Şüphesiz yakına yakın olan yakındır. Seven, sevgilinin dostlarının yanında sevgilidir. Böyle kimse dostların sevgilisi olur, onları sevenin sevgilisi ise Allah’ın nezdinde de sevgilidir. Onlara duyulan muhabbetin bereketi kişiyi mahbubiyet derecesine yükseltir. Allah ne dilerse o olur. 

Kardeşler! Allah dostlarına yakın olmaya gayret edin. Nitekim Allah’ın dostuna dost olan, Allah’a da dost olur. Allah’ın dostuna düşman olan, Allah’ın da düşmanı olur. 

Kardeşim! Sen hiç düşmanını seveni sever misin? Allah’a yemin ederim ki hayır! Şunu iyi bil, Allah Teâlâ dostlarına karşı mahlûkattan daha koruyucudur. Onlar için gazap eder, gereğini yapar, intikam alır ve perişan eder. 

Kardeşim! Sen hiç dostunu sevene buğz eder misin? Allah’a yemin ederim ki hayır! Şunu iyi bil, Allah Teâlâ dostlarına karşı mahlûkattan daha cömerttir.

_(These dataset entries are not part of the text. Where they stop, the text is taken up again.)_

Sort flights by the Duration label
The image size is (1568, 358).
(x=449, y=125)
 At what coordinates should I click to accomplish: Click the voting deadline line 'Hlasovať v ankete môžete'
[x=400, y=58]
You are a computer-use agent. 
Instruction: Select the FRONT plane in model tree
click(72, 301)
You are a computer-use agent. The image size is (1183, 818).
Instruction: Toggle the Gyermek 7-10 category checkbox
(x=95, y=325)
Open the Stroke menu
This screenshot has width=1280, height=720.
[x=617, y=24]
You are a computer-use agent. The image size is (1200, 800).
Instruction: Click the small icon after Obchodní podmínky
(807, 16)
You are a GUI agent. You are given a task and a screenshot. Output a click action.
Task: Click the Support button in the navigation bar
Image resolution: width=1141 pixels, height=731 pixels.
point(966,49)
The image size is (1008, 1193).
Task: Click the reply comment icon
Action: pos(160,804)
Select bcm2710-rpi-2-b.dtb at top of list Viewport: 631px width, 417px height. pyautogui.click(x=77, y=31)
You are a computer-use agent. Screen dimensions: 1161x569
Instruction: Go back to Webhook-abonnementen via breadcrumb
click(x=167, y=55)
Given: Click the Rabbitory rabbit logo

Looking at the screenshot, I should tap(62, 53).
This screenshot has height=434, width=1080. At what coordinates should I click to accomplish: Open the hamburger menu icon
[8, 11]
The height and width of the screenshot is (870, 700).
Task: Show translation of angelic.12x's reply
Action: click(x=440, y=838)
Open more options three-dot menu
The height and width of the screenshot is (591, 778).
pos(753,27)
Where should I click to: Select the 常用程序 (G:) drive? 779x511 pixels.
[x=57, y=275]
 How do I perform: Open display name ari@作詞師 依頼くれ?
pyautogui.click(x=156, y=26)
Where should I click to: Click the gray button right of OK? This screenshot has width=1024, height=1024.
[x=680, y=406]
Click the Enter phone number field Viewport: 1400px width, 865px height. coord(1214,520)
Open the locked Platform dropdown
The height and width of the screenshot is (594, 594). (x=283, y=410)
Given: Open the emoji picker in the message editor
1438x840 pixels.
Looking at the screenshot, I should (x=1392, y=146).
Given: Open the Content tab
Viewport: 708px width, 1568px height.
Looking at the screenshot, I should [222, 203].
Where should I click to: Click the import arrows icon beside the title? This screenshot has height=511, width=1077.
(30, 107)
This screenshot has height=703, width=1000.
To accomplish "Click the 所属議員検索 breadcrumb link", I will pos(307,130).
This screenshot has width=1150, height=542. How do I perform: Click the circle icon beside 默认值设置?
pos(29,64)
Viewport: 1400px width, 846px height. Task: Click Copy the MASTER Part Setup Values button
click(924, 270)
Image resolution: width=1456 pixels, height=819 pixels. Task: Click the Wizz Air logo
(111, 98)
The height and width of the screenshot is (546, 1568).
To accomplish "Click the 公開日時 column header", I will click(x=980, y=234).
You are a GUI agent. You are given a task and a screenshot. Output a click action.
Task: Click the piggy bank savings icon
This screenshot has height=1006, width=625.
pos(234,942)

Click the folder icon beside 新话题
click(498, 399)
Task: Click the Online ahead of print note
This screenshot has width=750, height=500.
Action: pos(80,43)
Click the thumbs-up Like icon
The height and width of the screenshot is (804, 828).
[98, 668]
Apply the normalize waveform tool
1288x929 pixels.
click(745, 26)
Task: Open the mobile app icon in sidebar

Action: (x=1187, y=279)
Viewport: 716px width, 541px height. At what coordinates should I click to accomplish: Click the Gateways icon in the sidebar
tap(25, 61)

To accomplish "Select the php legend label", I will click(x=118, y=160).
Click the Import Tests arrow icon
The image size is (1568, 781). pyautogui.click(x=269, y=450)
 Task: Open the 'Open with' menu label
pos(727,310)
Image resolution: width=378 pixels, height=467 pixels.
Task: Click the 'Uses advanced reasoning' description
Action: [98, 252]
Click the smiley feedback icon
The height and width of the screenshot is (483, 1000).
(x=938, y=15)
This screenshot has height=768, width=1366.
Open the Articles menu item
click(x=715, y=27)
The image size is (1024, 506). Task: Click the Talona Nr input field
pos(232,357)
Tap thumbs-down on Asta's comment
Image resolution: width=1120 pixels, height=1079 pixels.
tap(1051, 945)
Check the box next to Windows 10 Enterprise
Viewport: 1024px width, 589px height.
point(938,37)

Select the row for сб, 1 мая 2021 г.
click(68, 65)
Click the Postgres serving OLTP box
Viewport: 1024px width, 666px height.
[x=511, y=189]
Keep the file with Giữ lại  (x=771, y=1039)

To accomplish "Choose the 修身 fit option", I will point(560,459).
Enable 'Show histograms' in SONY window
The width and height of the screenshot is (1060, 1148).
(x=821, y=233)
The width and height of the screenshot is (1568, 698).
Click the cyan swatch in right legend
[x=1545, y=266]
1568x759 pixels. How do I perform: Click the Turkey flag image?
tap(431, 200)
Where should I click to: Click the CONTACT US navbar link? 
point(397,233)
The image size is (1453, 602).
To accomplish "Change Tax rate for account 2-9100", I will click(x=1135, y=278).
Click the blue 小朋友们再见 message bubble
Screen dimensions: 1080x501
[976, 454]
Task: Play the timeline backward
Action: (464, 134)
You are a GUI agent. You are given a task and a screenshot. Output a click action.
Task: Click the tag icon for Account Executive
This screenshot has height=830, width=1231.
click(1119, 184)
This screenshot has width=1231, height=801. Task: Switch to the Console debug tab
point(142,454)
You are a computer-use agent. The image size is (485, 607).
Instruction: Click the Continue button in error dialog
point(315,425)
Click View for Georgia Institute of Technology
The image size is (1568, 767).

Onlara ihsan ve lütufta bulunur, nimet verir ve cömert davranır. Şüphesiz O cömertlerin en cömerdi ve merhametlilerin en merhametlisidir. 

Allah Teâlâ’nın nimetleri hatırlatıcıdır. Bu nimetlerin kendisini Yüce Allah’a yakınlaştırdığı kişi yakın, O’ndan uzaklaştırdığı kişi de uzaktır. 

Allah’ı tanıyanın sıkıntıları kalmaz. Ârif, mahlûkattan uzak duran ve onlardan kalbini arındırandır. 

Kardeşler! Aldanan kimse, Allah Teâlâ’ya ibadeti bırakıp ömrünü boşa harcayandır. Zâhid, Allah Teâlâ’nın rızasından alıkoyan her şeyi terk edendir. Mukbil yani yönelen kişi, Allah’ın rızasını arayandır. Şeref sahibi, Allah’tan başkasından bir şey beklemeyendir. Güçlü olan ise Allah Teâlâ’nın yardımıyla kuvvet bulandır. 

Tevhidinizi arındırmaya çalışın. Bu da Hak Teâlâ’nın birliği karşısında O’ndan başka her şeyden meyli kesmekle olur. 

“Yâ Allah” dediğinde Yüce Mevlâ’yı ism-i azamla zikretmiş olursun. Fakat sen O’nun heybetinden mahrum kalmış haldesin. Çünkü “Allah” derken O’nun azametini düşünerek değil, kendi eksikliğinle söylüyorsun. 

En büyük zenginlik Allah Teâlâ ile dost olmak, en büyük fakirlik de kalpleri ölü olanlarla yakınlık kurmaktır. Kalplerin en kalın perdeleri mahlûkata güvenmekle meydana gelir.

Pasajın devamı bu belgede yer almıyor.